In the past, pivotal trials of anti-CD19 chimeric antigen receptor (CAR) T-cell therapies in R/R systemic large B-cell lymphomas excluded enrolling patients with PCNSL due to the concern of increased risk of immune effector cell-associated neurologic syndrome (ICANS). However, as these therapies were being used commercially, it was evident that patients with concurrent CNS involvement seemed to tolerate them reasonably well.
In order to systematically study the safety and efficacy of axicabtagene ciloleucel in R/R CNS lymphomas, Caron Jacobson, MD, MMSc, medical director of the Immune Effector Cell Therapy Program, and Lakshmi Nayak, MD, director of the Center for CNS Lymphoma, came together to develop an investigator-initiated trial at Dana-Farber. The trial enrolled 18 patients with R/R CNS large B-cell lymphoma — 13 with PCNSL and five with secondary CNS lymphoma (SCNSL). Most patients were heavily pretreated. In this study, bridging therapy was not allowed after consenting, although stable to lowering doses of corticosteroids were allowed. The overall response rate was 89% and the complete response rate was 67%, with comparable CR rates in PCNSL (69%) and SCNSL (75%). The median time to best response was three months. The median duration of response was 13.8 months and median progression-free survival was 14.3 months.
The safety profile is the central question for any CAR T cell product in CNS lymphoma, and the trial data were reassuring with no treatment-limiting toxicities. Cytokine release syndrome (CRS) occurred in 89% of patients, but all events were grade 1-2. ICANS occurred in 44%, with grade ≥3 events in 28%, broadly consistent with axi-cel's established profile in systemic large B-cell lymphoma rather than amplified by CNS disease. Importantly, all toxicities were manageable.
The label update has tremendous practical implications. It opens commercial access to CAR T-cell therapy for an underserved population that had been categorically excluded from registration studies. An important aspect to consider is the appropriate selection of candidates for this treatment. Patients with minimally symptomatic disease in the R/R setting are likely ideal to consider for this therapy. In patients with bulky and symptomatic disease, "bridging" therapy to "debulk the tumor" and improve performance status including neurologic status is crucial before apheresis and cell infusion. Candidates for bridging can include therapies that induce quick responses such as high-dose methotrexate in those that have previously responded to it, Bruton's tyrosine kinase (BTK) inhibitors, or focal radiotherapy.
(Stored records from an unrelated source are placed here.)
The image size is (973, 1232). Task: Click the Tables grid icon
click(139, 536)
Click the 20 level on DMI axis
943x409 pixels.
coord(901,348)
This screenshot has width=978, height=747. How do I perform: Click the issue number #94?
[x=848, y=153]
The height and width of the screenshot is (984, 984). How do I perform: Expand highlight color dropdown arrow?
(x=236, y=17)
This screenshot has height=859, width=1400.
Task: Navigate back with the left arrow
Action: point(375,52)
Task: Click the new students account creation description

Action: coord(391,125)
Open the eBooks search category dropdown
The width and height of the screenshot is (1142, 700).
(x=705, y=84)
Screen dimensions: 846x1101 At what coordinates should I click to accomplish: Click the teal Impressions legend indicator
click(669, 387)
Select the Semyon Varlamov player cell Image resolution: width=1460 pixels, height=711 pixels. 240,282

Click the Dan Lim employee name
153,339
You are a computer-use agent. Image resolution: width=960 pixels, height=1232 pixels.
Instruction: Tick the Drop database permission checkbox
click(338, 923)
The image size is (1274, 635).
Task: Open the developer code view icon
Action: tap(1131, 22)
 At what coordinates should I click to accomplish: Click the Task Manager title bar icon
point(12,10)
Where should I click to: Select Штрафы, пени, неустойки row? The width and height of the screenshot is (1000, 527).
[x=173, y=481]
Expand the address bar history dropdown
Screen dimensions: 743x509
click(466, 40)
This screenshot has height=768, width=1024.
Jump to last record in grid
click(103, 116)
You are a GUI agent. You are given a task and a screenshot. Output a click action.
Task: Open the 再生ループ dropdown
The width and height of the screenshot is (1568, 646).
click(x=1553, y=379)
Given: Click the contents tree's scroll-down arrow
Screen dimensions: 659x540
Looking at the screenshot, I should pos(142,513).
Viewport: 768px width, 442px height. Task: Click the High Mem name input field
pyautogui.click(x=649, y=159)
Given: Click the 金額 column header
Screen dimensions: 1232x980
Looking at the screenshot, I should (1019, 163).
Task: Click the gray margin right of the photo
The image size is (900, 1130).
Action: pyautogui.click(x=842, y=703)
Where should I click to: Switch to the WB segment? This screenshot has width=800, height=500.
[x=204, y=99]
It is also important for oncologists to be aware of another syndrome that is unique to CNS tumors: tumor inflammation-associated neurotoxicity (TIAN). This condition is distinct from CRS and ICANS, represents a localized inflammatory process based on the anatomical location of the CNS lymphoma, and needs to be managed appropriately. Similarly, it is critical to distinguish TIAN from tumor progression.
While progress in PCNSL has been lagging, these data and the FDA label update indicate the beginning of a change in the paradigm for this disease. Next steps include larger, multicenter trials as well as evaluation of potential factors that limit long-term efficacy of cellular therapies such as immune escape and T-cell exhaustion. Studies to overcome the hostile brain tumor microenvironment as well as to improve the delivery of cellular therapies to the CNS are being investigated at Dana-Farber.